▶ Your objective:
When the line containing "Instruction: Open the DUMAS" is found in the data below, copy it and each line after it through the line containing "Viewport: 692px width, 619px height.", exactly and with no others.

▶ Supplied data:
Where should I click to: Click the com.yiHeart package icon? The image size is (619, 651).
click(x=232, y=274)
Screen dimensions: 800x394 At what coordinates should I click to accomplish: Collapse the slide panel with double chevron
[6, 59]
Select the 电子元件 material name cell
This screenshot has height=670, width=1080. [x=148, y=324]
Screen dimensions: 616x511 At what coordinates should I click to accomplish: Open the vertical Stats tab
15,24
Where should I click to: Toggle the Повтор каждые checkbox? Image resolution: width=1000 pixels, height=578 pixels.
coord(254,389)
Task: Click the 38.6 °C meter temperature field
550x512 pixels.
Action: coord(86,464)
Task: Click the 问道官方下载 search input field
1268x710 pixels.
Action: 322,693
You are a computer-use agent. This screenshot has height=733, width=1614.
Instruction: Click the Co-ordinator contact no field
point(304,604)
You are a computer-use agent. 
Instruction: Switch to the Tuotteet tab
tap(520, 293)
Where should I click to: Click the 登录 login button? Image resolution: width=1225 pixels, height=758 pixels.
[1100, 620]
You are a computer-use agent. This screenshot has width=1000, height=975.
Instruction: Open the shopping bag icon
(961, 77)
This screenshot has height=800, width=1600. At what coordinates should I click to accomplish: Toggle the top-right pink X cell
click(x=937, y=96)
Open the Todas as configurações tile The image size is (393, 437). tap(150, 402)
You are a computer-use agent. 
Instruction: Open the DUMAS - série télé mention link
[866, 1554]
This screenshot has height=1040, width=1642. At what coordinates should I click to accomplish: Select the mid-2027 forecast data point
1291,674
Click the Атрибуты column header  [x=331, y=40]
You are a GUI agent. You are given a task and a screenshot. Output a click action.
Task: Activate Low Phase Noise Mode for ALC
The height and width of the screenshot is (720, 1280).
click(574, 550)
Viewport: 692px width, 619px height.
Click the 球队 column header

▶ Solution to the exercise:
Instruction: Open the DUMAS - série télé mention link
[866, 1554]
This screenshot has height=1040, width=1642. At what coordinates should I click to accomplish: Select the mid-2027 forecast data point
1291,674
Click the Атрибуты column header  [x=331, y=40]
You are a GUI agent. You are given a task and a screenshot. Output a click action.
Task: Activate Low Phase Noise Mode for ALC
The height and width of the screenshot is (720, 1280).
click(574, 550)
Viewport: 692px width, 619px height.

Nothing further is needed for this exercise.